Selon la magistrate, les moyens en hausse accordés au ministère de la Justice doivent désormais être mieux utilisés. "Le discours, c’est toujours de dire qu’il n’y a pas de risque zéro. Par contre, il y a quand même des mesures de sécurité qui peuvent être renforcées. Les fouilles ne sont plus systématiques en prison, car ce n’est plus possible (règlement européen, NDLR). Il faut changer ça. Et on n’a pas encore réussi à construire des établissements pénitentiaires beaucoup plus spécifiques selon les profils, parce qu’on mélange beaucoup de gens différents en détention. Il faut aller plus loin, identifier les profils dangereux pour qu’ils soient mis dans des établissements sécurisés. Aujourd’hui, ce n’est pas le cas."
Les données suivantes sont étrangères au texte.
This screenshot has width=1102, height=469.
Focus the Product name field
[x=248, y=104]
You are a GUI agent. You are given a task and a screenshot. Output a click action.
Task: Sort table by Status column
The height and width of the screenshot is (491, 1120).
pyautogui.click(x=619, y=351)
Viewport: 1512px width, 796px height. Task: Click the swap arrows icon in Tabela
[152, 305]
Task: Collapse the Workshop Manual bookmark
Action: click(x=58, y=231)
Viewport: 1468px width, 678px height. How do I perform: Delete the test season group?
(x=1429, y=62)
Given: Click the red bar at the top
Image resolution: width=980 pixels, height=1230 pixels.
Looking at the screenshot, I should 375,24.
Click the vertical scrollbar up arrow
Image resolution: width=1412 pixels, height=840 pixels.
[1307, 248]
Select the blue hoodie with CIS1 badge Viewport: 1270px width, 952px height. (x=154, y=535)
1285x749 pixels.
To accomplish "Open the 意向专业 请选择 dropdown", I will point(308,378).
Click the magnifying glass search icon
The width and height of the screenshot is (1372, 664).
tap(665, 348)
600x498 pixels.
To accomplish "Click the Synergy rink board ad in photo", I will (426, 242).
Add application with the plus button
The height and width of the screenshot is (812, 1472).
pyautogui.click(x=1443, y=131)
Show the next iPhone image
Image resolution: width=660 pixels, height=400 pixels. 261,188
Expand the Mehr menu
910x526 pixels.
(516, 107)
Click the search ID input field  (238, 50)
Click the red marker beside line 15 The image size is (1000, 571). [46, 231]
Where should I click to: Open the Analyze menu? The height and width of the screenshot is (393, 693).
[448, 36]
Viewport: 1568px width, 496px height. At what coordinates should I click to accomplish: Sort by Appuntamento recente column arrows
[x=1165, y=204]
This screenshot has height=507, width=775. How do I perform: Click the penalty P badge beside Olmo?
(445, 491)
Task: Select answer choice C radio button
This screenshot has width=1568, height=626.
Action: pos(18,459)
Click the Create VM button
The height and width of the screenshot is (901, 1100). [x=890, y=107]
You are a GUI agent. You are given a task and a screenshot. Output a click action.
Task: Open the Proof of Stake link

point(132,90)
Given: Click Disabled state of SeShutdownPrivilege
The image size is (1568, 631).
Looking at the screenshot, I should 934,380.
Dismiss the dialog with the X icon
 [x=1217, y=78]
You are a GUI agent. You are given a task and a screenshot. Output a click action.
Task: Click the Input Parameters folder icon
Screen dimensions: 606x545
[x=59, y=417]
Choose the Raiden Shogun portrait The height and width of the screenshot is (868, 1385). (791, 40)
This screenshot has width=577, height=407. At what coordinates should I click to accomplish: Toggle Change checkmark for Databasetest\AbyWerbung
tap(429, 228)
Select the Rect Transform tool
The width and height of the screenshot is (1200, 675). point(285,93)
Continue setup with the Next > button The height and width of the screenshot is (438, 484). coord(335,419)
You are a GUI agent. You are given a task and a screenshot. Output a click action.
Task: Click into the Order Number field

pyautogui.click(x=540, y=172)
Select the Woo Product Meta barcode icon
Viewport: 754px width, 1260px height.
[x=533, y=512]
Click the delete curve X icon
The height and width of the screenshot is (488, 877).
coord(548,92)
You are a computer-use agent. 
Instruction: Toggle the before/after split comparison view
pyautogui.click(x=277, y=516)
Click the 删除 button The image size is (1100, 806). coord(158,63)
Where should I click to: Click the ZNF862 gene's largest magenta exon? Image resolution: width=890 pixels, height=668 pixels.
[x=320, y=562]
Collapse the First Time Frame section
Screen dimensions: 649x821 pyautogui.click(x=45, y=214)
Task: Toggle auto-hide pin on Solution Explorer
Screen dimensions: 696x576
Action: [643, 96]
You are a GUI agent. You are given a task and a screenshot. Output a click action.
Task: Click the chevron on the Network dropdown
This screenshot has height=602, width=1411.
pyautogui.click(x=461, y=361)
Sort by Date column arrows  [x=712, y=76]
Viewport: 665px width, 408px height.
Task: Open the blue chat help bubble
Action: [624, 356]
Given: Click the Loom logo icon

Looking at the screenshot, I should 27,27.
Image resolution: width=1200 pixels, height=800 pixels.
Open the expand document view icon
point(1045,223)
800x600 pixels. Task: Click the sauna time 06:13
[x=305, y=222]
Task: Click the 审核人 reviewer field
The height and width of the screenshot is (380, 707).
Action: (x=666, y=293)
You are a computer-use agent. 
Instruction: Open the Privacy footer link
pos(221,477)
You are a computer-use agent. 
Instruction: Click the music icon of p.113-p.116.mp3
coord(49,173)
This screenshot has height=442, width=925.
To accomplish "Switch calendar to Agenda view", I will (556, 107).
Les prisons doivent aussi être plus étanches, selon cette juge. "En détention, on circule. Les détenus peuvent se promener et se parlent. La prison est aussi un réceptacle où on peut lancer des colis. Il faut que ça cesse. Pour ces profils dangereux, il faut qu’on ait des prisons beaucoup plus hermétiques. On nous parle de brouilleurs, mais ils ne sont pas partout et ne fonctionnent pas très bien. Il faut des détecteurs de téléphones. On va vous dire que ça coûte cher, que ce n’est pas le choix qu’on a fait… Ce sont toujours les mêmes excuses. Il faut que ça change, qu’on tire les leçons pour prendre les bonnes décisions."
"De l’argent, il y en a eu, assure Béatrice Brugère. Utilisons-le pour les bonnes choses. On a de l’argent aujourd’hui. On ne peut pas dire qu’on n’en a pas, parce qu’on a un garde des Sceaux (Eric Dupond-Moretti, NDLR) qui a réussi à faire augmenter le budget de façon substantielle." Comme pistes d’amélioration, elle cite également "le renseignement pénitentiaire, absolument essentiel". Et l’administration pénitentiaire doit aussi pouvoir compter sur le soutien des forces de police et de gendarmerie, elles-mêmes déjà très occupées… "Ils (les agents pénitentiaires) n’ont pas de véhicule blindé, souligne-t-elle. Et parfois, ils ne mettent pas le statut de DPS (détenu particulièrement surveillé) parce qu’ils n’ont pas les moyens. Ça veut dire faire appel aux forces de sécurité intérieures, qui sont submergées."